At Susa, the ancient Persepolis, named ‘Shushan the Palace’ in the Book of Daniel, situated in Persia, once the ancient capital of Elam, the excavators, working under the direction of J. de Morgan for the French Ministry of Instruction, found three large pieces of black diorite, which when fitted together formed a monolith stela, about 2·25 metres high, tapering upwards from 1·9 to 1·65 metres. The stone itself is in the Louvre Museum in Paris, but a beautiful reproduction of it stands in the Babylonian Room of the British Museum.
At the top of the stela is engraved in low bas-relief a representation of Hammurabi himself receiving his laws from a seated god, usually taken to be the sun-god Shamash, who was regarded in Babylonia as the supreme judge of gods and men, whose children or attendants were Mishâru and Kittu or Rectitude and Right.
Below this scene begins the inscription, written in Semitic Babylonian, then called Akkadian, and arranged in parallel narrow columns. These columns were read from left to right and downward precisely like those of a modern newspaper, but each column goes across the stela like a belt. Consequently a reader must turn his head on one side to read the inscription.
On the front of the stela sixteen columns are preserved, and traces of five more which have been intentionally erased. Analogy with similar cases among the many Babylonian monuments found at Susa, on which the original inscription has been partly cut out to make way for the name and titles of Shutruk-nakhunde the king of Elam who had carried them off as trophies of his conquests in Babylonia, suggests that a like purpose was entertained with respect to this stela but only partly carried out. Unfortunately a break in the text of the Code is thus caused which our other records have only partly enabled us to restore.
The back of the stela completely preserves twenty-eight columns, except where a few natural faults in the stone obscure the characters. The whole inscription may be estimated as having once contained forty-nine columns, four thousand lines, and about eight thousand words.

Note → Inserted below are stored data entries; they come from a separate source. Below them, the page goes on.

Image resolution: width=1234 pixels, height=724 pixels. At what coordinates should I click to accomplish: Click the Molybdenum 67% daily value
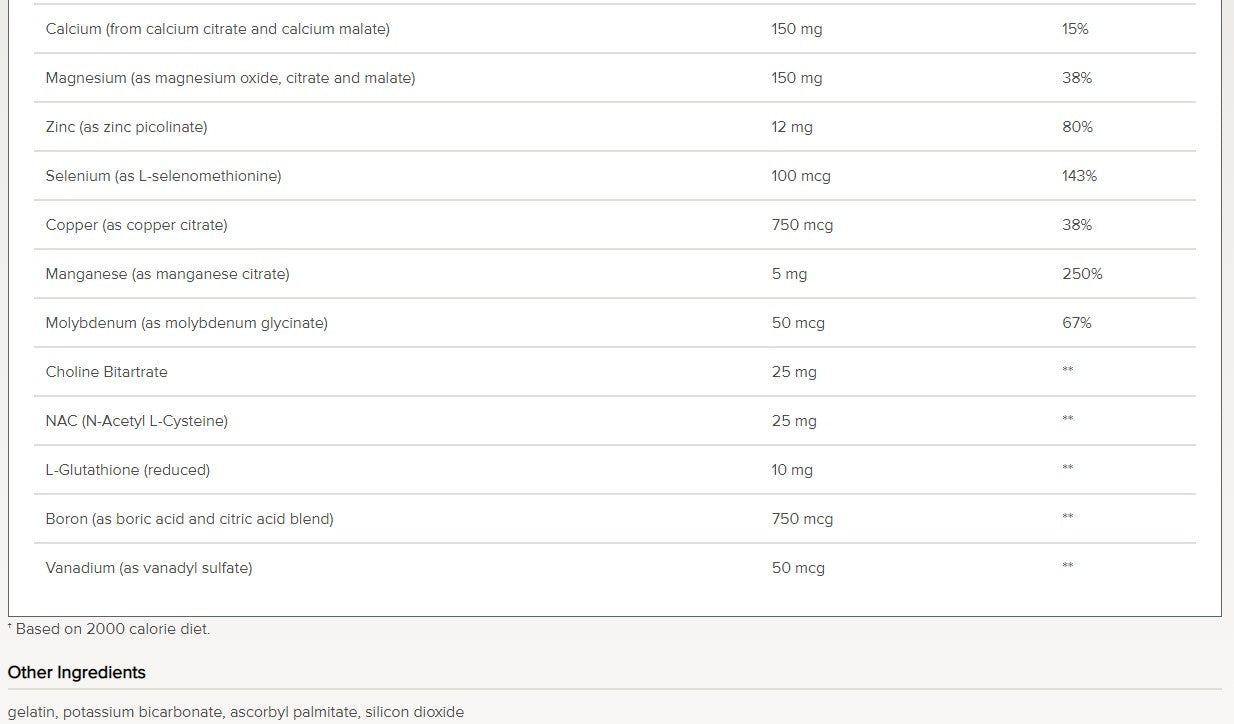1077,323
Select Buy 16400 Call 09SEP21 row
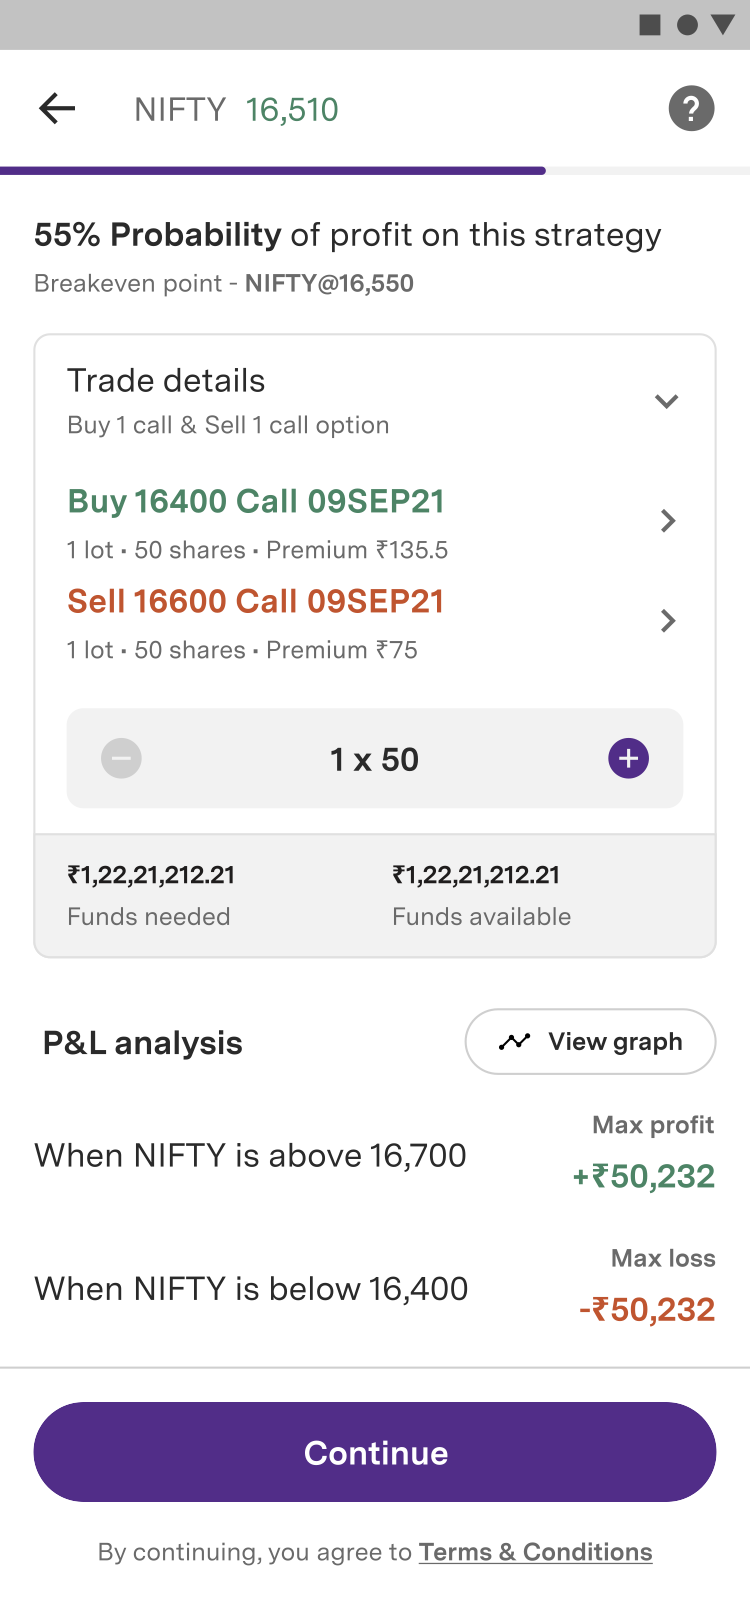Screen dimensions: 750x1602 (x=256, y=501)
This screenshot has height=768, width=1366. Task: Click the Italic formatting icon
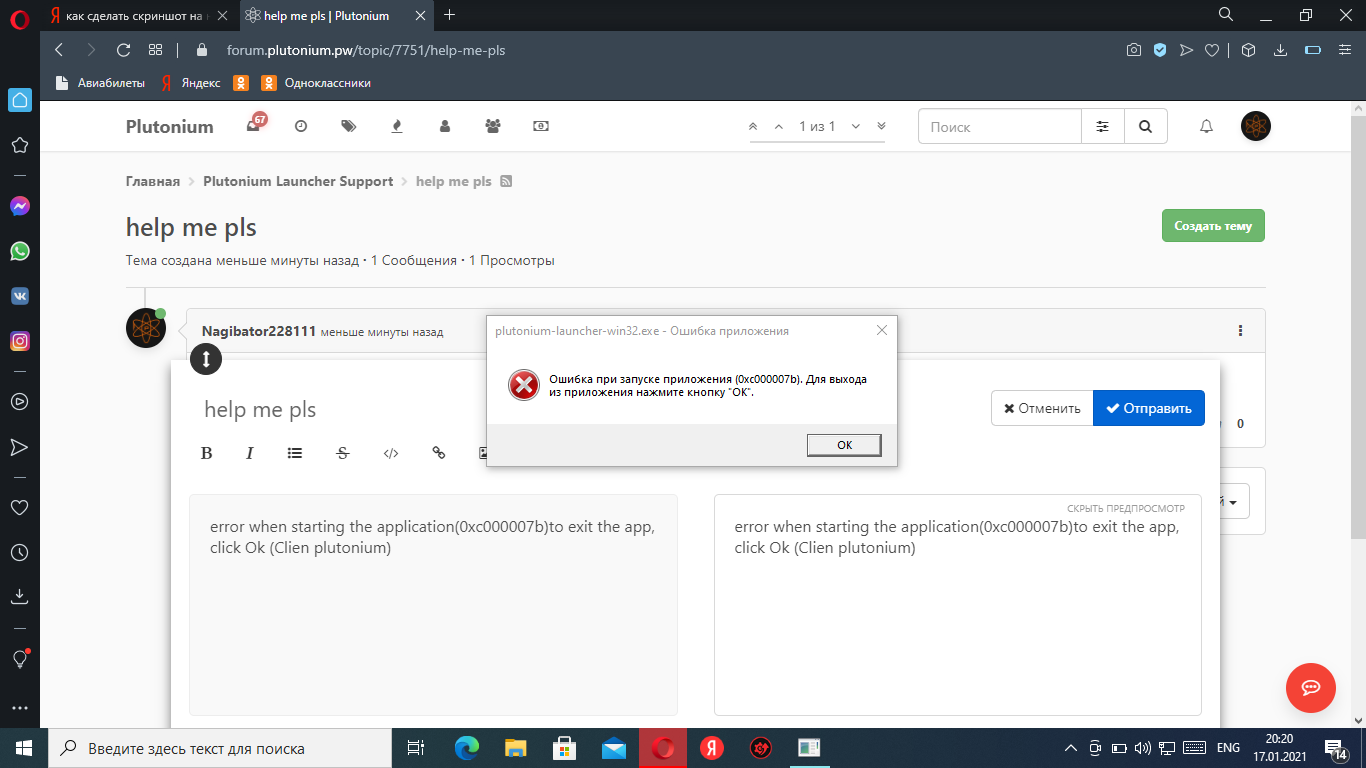coord(250,453)
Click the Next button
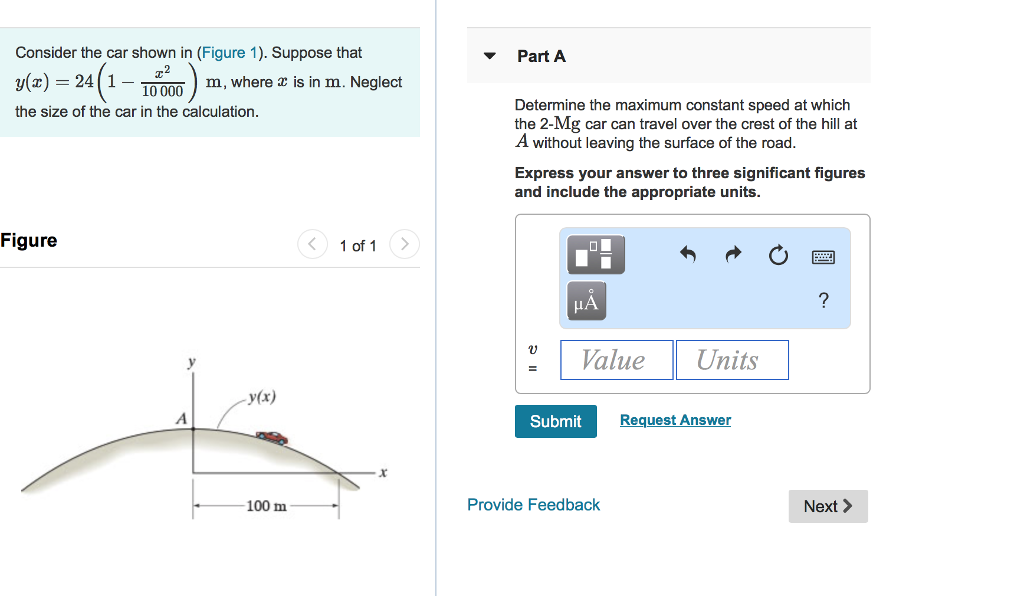This screenshot has height=596, width=1024. pos(827,506)
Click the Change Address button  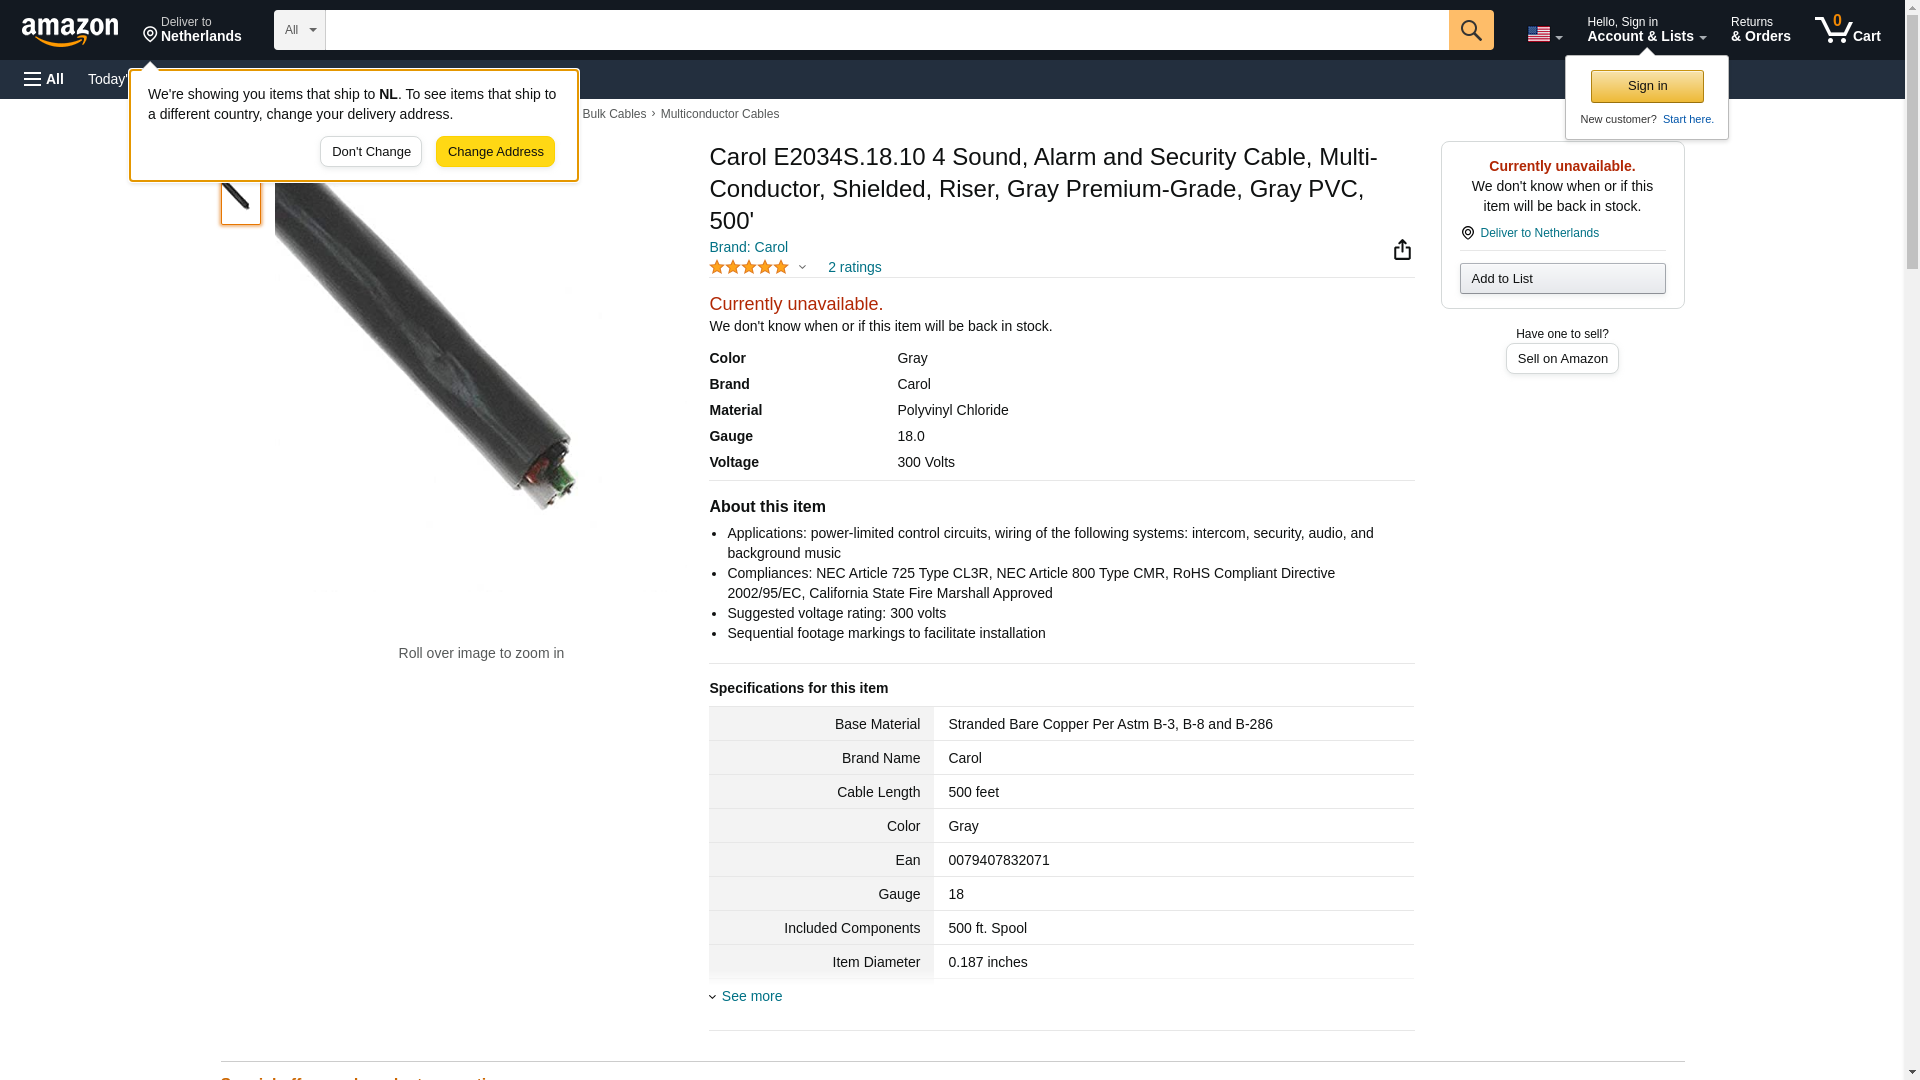495,152
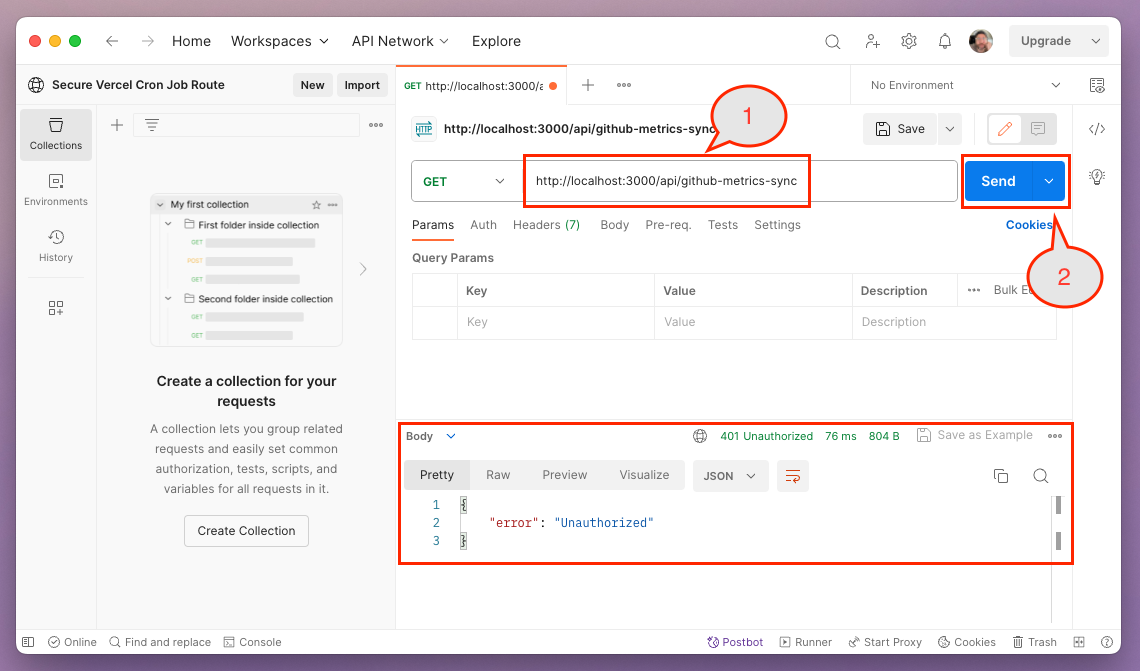The width and height of the screenshot is (1140, 671).
Task: Open the notifications bell icon
Action: click(x=944, y=41)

The characters are of an archaic type, much fancied by the kings of the First Dynasty of Babylon, of whom Hammurabi was the sixth in succession, and paralleled by other inscriptions of his. Thus, apart from his own words, we can date it as a contemporary record of the text. It was undoubtedly engraved on the stone by a stone-cutter working from a copy of the text written on clay in the cursive script of the period. This accounts for one or two scribal errors, which are, however, easily detected and readily corrected.